Mas llamativo resulta el discurso de la Sala que demuestra que tiene los pies en la tierra cuando afirma en síntesis del propio Tribunal Supremo que «También considera desproporcionada la facturación de 300 euros por cada hora de trabajo de los profesionales de ese despacho de abogados. Razona que se están manejando cifras que no se acomodan a los usos y prácticas de la abogacía en la ciudad de A Coruña; añade que es un hecho conocido que no es habitual en Galicia que los abogados minuten por unidad de tiempo (lo que sí es más corriente en otras ciudades). Que cifras como 3.600 euros por mantener tres reuniones de trabajo o 3.000 euros por contestar correos electrónicos, nunca se han visto. Entiende que estas cifras por mero asesoramiento, asistir a reuniones, algunas parece que informales, o trabajos de “convencimiento”, nunca se han utilizado. Y esta conclusión la fundamenta en lo que se resuelve en materia de impugnaciones de tasaciones de costas de forma habitual, y en la experiencia de los miembros del tribunal que ejercieron la abogacía durante varios años y que, incluso, ocuparon puestos en la Junta de Gobierno del Colegio de Abogados de A Coruña.»

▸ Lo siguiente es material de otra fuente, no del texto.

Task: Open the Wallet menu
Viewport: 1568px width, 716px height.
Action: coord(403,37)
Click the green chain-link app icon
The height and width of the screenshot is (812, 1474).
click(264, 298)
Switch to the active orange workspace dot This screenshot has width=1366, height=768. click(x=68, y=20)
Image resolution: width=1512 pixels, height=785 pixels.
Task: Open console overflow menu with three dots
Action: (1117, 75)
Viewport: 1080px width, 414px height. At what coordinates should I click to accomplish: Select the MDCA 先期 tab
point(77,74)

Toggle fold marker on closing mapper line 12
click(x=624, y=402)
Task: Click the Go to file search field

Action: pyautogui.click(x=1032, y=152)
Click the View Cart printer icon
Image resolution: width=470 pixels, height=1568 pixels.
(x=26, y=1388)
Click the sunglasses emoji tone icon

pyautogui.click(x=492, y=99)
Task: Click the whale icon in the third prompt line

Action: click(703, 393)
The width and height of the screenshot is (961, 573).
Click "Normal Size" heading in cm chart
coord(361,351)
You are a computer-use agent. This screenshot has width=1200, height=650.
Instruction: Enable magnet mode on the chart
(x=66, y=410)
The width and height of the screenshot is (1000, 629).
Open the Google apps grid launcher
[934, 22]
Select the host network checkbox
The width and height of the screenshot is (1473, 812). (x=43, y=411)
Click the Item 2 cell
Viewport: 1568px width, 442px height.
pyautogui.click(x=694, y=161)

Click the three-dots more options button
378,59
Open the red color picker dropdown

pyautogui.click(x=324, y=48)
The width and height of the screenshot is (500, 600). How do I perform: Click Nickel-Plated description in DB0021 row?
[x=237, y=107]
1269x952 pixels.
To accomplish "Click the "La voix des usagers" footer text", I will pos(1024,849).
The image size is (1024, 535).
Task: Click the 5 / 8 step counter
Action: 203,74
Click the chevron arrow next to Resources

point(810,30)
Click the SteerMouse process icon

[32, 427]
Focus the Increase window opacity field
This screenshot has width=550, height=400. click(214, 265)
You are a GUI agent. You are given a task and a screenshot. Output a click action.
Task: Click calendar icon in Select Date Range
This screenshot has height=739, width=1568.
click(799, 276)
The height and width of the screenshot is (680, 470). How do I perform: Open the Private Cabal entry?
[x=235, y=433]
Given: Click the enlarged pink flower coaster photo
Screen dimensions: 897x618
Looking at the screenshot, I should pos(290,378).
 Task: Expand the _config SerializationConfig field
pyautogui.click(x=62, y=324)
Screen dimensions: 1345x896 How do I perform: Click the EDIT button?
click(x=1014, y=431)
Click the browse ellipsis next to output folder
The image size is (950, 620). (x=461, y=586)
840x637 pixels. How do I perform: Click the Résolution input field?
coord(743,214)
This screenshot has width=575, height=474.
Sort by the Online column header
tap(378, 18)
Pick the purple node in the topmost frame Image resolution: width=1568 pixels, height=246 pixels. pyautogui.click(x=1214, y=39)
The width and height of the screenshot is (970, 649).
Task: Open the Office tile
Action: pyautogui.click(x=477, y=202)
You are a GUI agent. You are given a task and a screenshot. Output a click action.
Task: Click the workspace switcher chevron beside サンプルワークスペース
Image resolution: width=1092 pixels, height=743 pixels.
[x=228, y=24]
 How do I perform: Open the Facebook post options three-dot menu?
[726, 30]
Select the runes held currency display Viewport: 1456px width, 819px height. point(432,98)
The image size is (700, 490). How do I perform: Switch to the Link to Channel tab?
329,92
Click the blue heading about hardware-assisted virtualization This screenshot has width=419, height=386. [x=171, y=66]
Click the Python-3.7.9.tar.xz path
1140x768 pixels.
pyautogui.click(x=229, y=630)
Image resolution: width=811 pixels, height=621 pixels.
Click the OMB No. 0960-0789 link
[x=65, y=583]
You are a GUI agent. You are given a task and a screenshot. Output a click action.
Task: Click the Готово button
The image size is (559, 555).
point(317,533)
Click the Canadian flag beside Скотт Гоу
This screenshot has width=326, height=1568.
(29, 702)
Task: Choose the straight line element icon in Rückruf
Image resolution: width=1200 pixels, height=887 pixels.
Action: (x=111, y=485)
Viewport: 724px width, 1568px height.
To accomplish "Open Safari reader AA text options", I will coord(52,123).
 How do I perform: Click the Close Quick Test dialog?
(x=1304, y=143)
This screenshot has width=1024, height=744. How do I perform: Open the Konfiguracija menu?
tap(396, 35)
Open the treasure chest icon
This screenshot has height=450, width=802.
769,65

Quizá la clave para minutar radica en inspirarse en el criterio del juego de naipes de las siete y media: ni quedar se corto ni pasarse, o sea, ni dar sablazos ni venderse barato. En definitiva, un abogado debe ser un caballero, pues la prudencia y transparencia hacia el cliente serán los mejores aliados de su reputación, y la puesta en valor de su trabajo (recordando que son “honorarios” y no “salarios”) le granjeará el respeto de sus colegas.